(TASK TO CARRY OUT)
Retype the items from the line that contains "1920x1080 pixels." down to the line that contains "will [x=492, y=27].", keeping each line identical to the original.

(DATASET EXCERPTS)
☆ ☆ ☆ ☆ ☆

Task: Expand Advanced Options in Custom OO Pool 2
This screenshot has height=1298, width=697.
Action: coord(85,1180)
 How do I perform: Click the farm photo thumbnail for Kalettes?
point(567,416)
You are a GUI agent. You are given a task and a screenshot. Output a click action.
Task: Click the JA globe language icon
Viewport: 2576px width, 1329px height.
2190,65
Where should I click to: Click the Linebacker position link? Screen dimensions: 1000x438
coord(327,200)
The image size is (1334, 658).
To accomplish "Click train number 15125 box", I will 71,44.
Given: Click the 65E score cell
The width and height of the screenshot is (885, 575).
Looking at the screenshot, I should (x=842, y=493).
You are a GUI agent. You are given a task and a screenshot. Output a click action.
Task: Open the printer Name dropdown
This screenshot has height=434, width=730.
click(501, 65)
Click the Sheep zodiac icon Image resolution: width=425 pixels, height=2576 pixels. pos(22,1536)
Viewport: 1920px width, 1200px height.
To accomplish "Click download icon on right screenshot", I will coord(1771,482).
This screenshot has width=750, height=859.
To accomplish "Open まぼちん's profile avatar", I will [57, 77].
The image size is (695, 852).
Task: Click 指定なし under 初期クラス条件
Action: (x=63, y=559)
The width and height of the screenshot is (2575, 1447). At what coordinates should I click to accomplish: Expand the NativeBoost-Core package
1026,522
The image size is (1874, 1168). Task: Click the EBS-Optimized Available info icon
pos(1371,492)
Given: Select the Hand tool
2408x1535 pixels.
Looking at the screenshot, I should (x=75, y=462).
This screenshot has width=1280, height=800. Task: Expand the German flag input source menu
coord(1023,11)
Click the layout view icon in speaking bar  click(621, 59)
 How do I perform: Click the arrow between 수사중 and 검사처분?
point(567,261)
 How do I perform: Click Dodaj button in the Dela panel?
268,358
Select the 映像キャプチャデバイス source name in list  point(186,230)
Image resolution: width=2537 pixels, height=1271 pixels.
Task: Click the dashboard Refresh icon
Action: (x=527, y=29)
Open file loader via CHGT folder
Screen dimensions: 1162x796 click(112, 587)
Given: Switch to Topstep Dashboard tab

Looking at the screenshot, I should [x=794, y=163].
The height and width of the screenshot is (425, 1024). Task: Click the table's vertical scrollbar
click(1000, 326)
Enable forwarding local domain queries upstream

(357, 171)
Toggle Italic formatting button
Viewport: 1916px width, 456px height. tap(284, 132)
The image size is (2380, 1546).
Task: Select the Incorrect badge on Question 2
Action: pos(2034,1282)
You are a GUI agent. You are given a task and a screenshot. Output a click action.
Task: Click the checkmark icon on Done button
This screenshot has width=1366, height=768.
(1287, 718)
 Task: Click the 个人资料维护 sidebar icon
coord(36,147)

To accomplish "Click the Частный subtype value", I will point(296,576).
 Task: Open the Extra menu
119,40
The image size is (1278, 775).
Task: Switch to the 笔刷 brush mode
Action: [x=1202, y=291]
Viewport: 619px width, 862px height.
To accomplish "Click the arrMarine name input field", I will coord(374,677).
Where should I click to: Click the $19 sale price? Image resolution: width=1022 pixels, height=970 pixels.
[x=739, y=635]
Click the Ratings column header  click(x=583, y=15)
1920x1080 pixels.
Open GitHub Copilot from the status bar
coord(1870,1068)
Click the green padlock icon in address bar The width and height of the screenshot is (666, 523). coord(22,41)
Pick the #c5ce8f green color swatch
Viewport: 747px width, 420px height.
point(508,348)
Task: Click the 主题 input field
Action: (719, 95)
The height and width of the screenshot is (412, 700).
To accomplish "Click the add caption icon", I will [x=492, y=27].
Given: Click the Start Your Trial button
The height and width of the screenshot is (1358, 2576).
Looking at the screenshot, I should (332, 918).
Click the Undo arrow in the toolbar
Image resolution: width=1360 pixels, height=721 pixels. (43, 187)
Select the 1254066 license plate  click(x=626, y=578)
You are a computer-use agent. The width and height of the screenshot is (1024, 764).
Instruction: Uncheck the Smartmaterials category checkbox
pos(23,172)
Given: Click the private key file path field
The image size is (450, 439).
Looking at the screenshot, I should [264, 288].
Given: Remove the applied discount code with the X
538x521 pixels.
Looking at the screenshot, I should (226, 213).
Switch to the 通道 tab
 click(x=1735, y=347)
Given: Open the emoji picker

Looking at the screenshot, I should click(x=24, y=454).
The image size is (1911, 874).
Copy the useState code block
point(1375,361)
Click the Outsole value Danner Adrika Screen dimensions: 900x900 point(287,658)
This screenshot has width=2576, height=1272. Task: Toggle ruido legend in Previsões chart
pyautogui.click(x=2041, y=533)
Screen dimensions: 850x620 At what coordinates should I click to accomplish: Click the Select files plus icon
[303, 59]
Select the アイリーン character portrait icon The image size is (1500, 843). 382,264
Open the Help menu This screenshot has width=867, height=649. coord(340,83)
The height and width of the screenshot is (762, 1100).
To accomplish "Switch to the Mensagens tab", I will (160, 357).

☆ ☆ ☆ ☆ ☆

(WORKED ANSWER)
1920x1080 pixels.
Open GitHub Copilot from the status bar
coord(1870,1068)
Click the green padlock icon in address bar The width and height of the screenshot is (666, 523). coord(22,41)
Pick the #c5ce8f green color swatch
Viewport: 747px width, 420px height.
point(508,348)
Task: Click the 主题 input field
Action: (719, 95)
The height and width of the screenshot is (412, 700).
To accomplish "Click the add caption icon", I will [x=492, y=27].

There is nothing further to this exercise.